Australia settles patent suit in U.S. wi-fi case
The government-run Commonwealth Scientific and Industrial Research Organization (CSIRO) said the settlement for the Wireless local area networking (WLAN) patent was worth more than A$220 million ($229 million).
WLAN technology, commonly known as wi-fi, was invented by CSIRO scientists in the 1990s, and is now used in over three billion computers, smartphones and other Internet-ready devices around the world.
Since 2005, CSIRO has been suing companies for using the WLAN technology without a license. In 2009, it received A$205 million after reaching settlements with 14 companies.

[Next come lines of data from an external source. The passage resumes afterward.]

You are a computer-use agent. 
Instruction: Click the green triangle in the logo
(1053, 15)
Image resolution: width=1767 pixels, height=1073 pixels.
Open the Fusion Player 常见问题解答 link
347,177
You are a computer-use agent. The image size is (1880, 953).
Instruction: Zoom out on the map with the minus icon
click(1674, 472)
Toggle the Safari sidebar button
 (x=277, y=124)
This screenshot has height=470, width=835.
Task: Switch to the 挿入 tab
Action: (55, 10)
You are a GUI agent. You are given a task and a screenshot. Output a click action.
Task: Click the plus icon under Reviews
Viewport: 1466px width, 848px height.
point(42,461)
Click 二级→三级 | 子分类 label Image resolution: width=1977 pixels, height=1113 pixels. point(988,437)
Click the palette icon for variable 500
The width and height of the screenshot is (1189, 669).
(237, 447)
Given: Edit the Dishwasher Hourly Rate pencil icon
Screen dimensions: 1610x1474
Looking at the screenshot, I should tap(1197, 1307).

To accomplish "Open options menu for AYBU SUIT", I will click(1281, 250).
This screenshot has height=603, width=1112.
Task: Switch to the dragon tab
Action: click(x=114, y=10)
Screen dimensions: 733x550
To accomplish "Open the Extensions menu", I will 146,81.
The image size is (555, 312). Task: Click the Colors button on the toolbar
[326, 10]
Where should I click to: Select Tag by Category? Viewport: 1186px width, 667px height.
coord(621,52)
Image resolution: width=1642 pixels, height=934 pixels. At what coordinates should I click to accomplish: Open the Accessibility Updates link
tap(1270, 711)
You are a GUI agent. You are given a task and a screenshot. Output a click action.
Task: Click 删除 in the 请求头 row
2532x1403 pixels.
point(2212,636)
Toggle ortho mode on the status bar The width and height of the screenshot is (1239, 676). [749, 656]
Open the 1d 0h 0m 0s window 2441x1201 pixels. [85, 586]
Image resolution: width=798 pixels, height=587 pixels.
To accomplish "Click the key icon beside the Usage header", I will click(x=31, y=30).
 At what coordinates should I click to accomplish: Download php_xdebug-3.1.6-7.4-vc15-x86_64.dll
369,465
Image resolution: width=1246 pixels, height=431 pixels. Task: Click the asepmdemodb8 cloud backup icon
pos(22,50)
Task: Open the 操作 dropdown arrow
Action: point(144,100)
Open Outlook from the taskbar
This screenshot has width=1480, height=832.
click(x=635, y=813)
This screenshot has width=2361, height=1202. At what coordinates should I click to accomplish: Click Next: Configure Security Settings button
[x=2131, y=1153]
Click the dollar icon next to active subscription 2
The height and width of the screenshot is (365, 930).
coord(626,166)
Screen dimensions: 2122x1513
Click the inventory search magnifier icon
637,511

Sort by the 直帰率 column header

Following the latest settlement with companies including Lenovo, Acer, Sony and AT&T, the CSIRO has license agreements with 23 companies. Among them are lap-top makers, mobile carriers and wireless chip makers, which represent around 90 percent of the industry.
More than five billion electronic devices will be sold around the world incorporating CSIRO's WLAN technology by the time the patents expire in 2013, the agency said.
A spokeswoman for CSIRO told Reuters on Monday that no decision had been made about further litigation, but CSIRO has not ruled out more cases.
"We couldn't see the evolution of the innovation system in the way it has, so we didn't apply for patents in Latin America, in Russia, and either China or India," Nigel Poole, acting group executive of information sciences group at CSIRO, added.
"With the benefit of hindsight of course we would have loved to have a Chinese patent or a patent in India as well," he told local radio.